另外 Transform Streams 還有一個 _flush(callback) 內置方法，它會在沒有更多可消耗的數據時、在“end”事件之前被觸發，而且會清空緩存數據并結束 Stream。

該內置方法同樣只允許由子類來調用，而且執行后，不能再調用 .push 方法。

關于 Transform Streams 的更多細節還可以參考這篇文章，推薦閱讀。

2.5 Classic Streams

在較早版本的 NodeJS 里，Stream 的實現相較簡陋，例如上文提及的“Stream.Readable”接口均是從 Node 0.9.4 開始才有，因此我們往往需要對其進行多次封裝擴展才能更好地用來開發。

而 Classic Streams 便是對這種古舊模式的 Stream 接口的統稱。

需要留意的是，只要往任意一個 stream 注冊一個“data”事件監聽器，它就會自動切換到“classic”模式，并按照舊的 API 去執行。

classic 流可以當作一個帶有 .pipe 接口的事件發射器（event emitter），當它要為消耗者提供數據時會發射“data”事件，當要結束生產數據時，則發射“end”事件。

另外只有當設置 Stream.readable 為 true 時，.pipe 接口才會將當前流視作可讀流：

//demo7
var Stream = require('stream');
var stream = new Stream();
stream.readable = true; //告訴 .pipe 這是個可讀流

var c = 64;
var iv = setInterval(function () {
    if (++c >= 75) {
        clearInterval(iv);
        stream.emit('end');
    }
    else stream.emit('data', String.fromCharCode(c));
}, 100);

stream.pipe(process.stdout);

另外，Classic readable streams 還有 .pause() 和 .resume() 兩個接口可用于暫停/恢復流的讀取：

createServer(function(q,s) {
  // ADVISORY only!
  q.pause()
  session(q, function(ses) {
    q.on('data', handler)
    q.resume()
  })
})

3. Object Mode

對于可讀流來說，push(data) 時，data 的類型只能是 String 或Buffer，且消耗時 data 事件輸出的數據類型都為 Buffer；

對于可寫流來說，write(data) 時，data 的類型也只能是 String 或 Buffer，_write(data) 調用時所傳進來的 data 類型都為 Buffer。

示例：

//demo8
writable._write = (chunck, enc, next) => {
    // 輸出打印
    console.log(chunck);   //Buffer
    //console.log(chunck.toString());  //轉為String

    process.nextTick(next)
};

writable.write('Happy Chinese Year');
writable.end();

執行結果：

不過，為了增強數據類型的靈活性，無論是可讀流或是可寫流，只需要往其構造函數里傳入配置參數“{ objectMode: true }”，便可往流里傳入/獲取任意類型（null除外）的數據：

const objectModeWritable = Writable({ objectMode: true });

objectModeWritable._write = (chunck, enc, next) => {
    // 輸出打印
    console.log(typeof chunck);
    console.log(chunck);
    process.nextTick(next)
};

objectModeWritable.write('Happy Chinese Year');
objectModeWritable.write( { year : 2017 } );
objectModeWritable.end( 2017 );

執行結果：

4. Stream的兼容問題

在前文我們介紹了 classic streams，它屬于陳舊版本的 Node 上的 Stream 接口，可以把它稱為 Streams1。而從 Node 0.10 開始，Stream 新增了系列實用的新接口，可以做更多除了 .pipe() 之外的事情，我們把其歸類為 Streams2（事實上，在 Node 0.11+開始，Stream有些許新的變動，從該版本開始的 Stream 也可稱為 Streams3）。
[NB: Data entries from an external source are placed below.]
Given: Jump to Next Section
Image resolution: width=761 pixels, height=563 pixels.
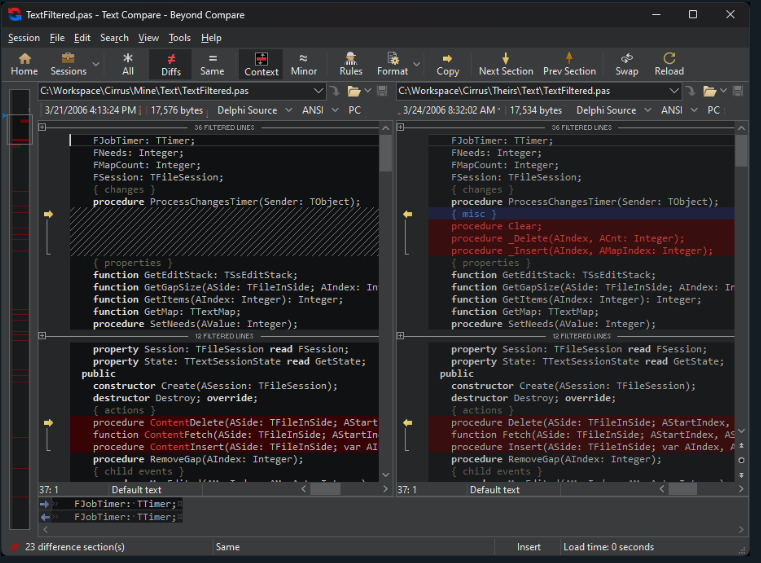Looking at the screenshot, I should pyautogui.click(x=506, y=64).
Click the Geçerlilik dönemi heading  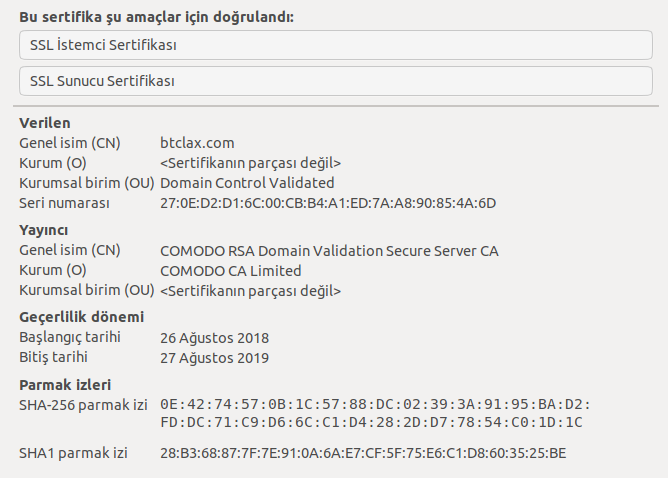(x=82, y=317)
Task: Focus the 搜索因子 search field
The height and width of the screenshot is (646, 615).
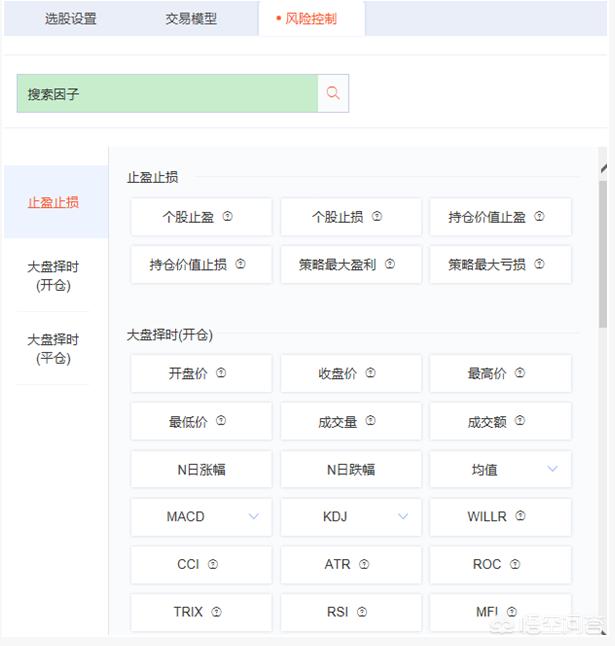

那么這里存在一個問題 —— 那些使用了 Stream1 的項目（特別是 npm 包），想升級使用環境的 Node 版本到 0.10+，會否導致兼容問題呢？

還好 Streams2 雖然改頭換面，但本質上是設計為向后兼容的。

打個比方，如果你同時推送了一條 Streams2 流和一條舊格式的、基于事件發射器的流，Stream2 將降級為舊模式（shim mode）來向后兼容。

但是，如果我們的開發環境使用的是 Node 0.8（且因為某些原因不能升級），但又想使用 Streams2 的API怎么辦呢？或者比如 npm 上的某些開源的工具包，想要擁抱 Streams2 的便利，又想保持對使用 Node 0.8 的用戶進行兼容處理，這樣又得怎么處理？
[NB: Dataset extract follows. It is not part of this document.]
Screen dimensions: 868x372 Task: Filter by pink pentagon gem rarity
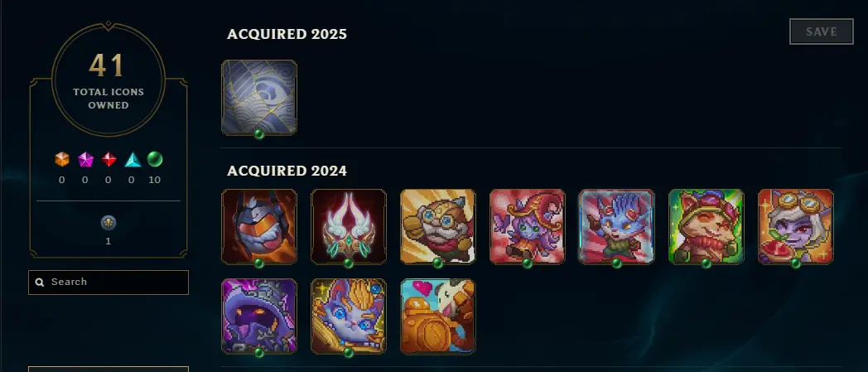click(x=85, y=160)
針對上述問題，早在 Node 0.10 釋放之前，Issacs 就把 Node-core 中操作 Stream 的核心接口獨立拷貝了一份出來，開源到了 npm 上并持續更新，它就是 readable-stream。

通過使用 readable-stream，我們就可以在那些核心里沒有 Streams2/3 的低版本 Node 中，直接使用 Streams2/3：

var Readable = require('stream').Readable || require('readable-stream').Readable

readable-stream 現在有 v1.0.x 和 v1.1.x 兩個主要版本，前者跟進 Streams2 的迭代，后者跟進 Streams3 的迭代，用戶可以根據需求使用對應版本的包。

5. through2

readable-stream 雖然提供了一個 Streams 的兼容方案，但我們也希望能對 Stream 復雜的API進行精簡。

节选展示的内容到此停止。